Identification of Natural Product Inhibitors Targeting Dengue Capsid Protein Using an Open-Access Artificial Intelligence-Based Drug Discovery Methodology

Abstract

Dengue fever, or break-bone fever, is caused by dengue flavivirus transmitted through mosquito bites. To identify a druggable protein target for developing effective antiviral therapies, we studied how proteins from the dengue virus interact with the human body and created a detailed protein-protein interaction network of these interactions. The analysis of molecular functions and biological processes associated with proteins has shown that the capsid protein is crucial in facilitating the interaction between the virus and the host. This finding highlights the significance of the capsid protein as a potential target.
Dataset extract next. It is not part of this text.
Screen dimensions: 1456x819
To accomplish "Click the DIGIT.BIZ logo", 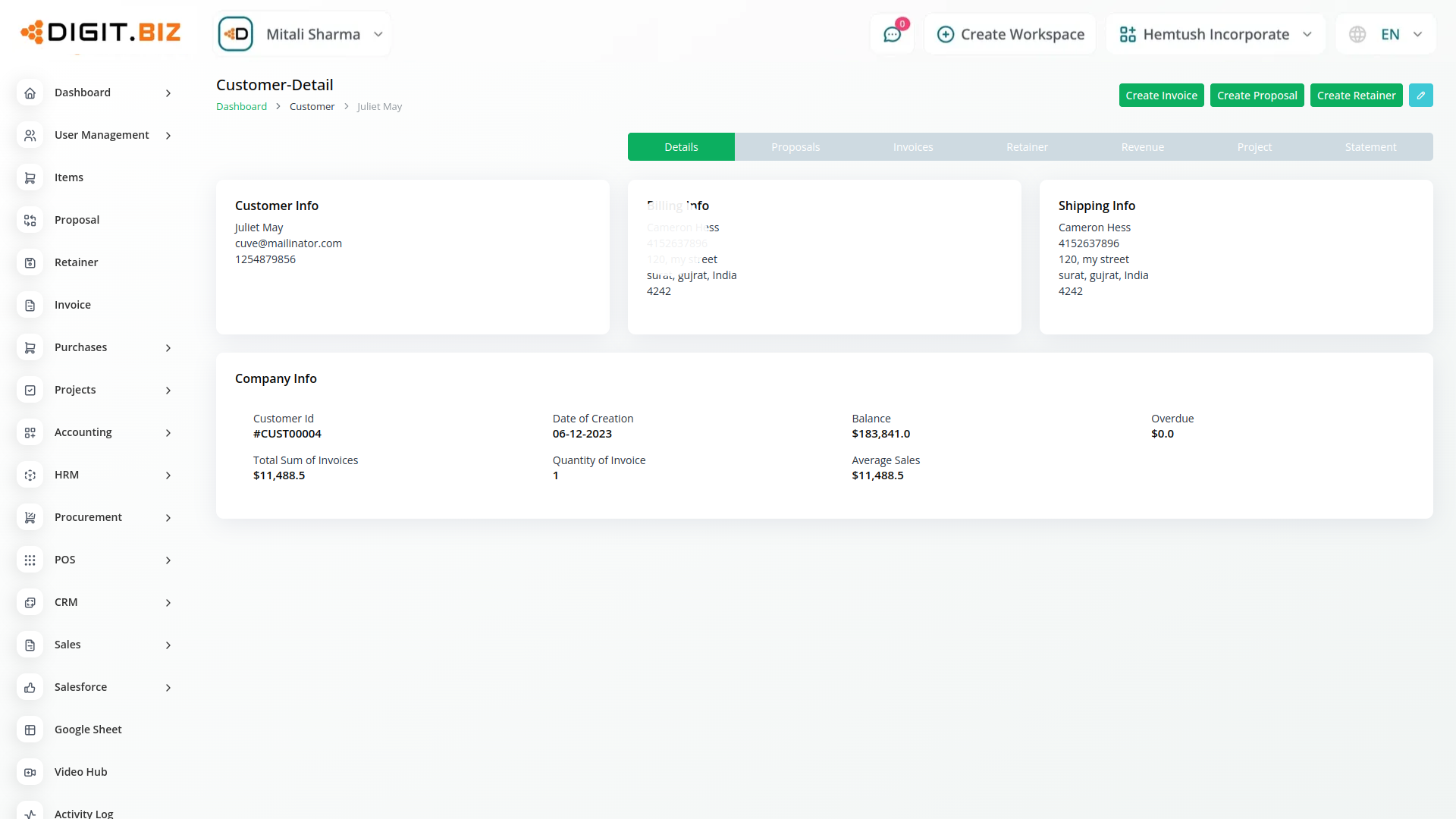I will pos(101,32).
We used AutoDockFR to study the binding of 208 natural compounds from Azadirachta indica with capsid protein. We screened the compounds using the X-ray diffraction structure of capsid protein (6vg5) and placed them into the binding pocket of an inhibitor called ST-148. We re-docked the inhibitor ST-148 and considered its docking score (-8.5) as the threshold value for hit selection. After applying these criteria, we obtained 81 hits. The binding mode analysis of the hits revealed that the cyclopentanoperhydrophenathrene ring structure is an essential pharmacophore that fits well into the binding cavity. Further molecular dynamics simulation study of the complexes for the highest affinity and the lowest affinity hits score confirmed the stability of the complex. An exhaustive analysis of the physical and chemical characteristics of potential drug candidates and their pharmacokinetic profiles has revealed that the natural products under consideration hold great potential as a viable treatment option for infections caused by the dengue virus.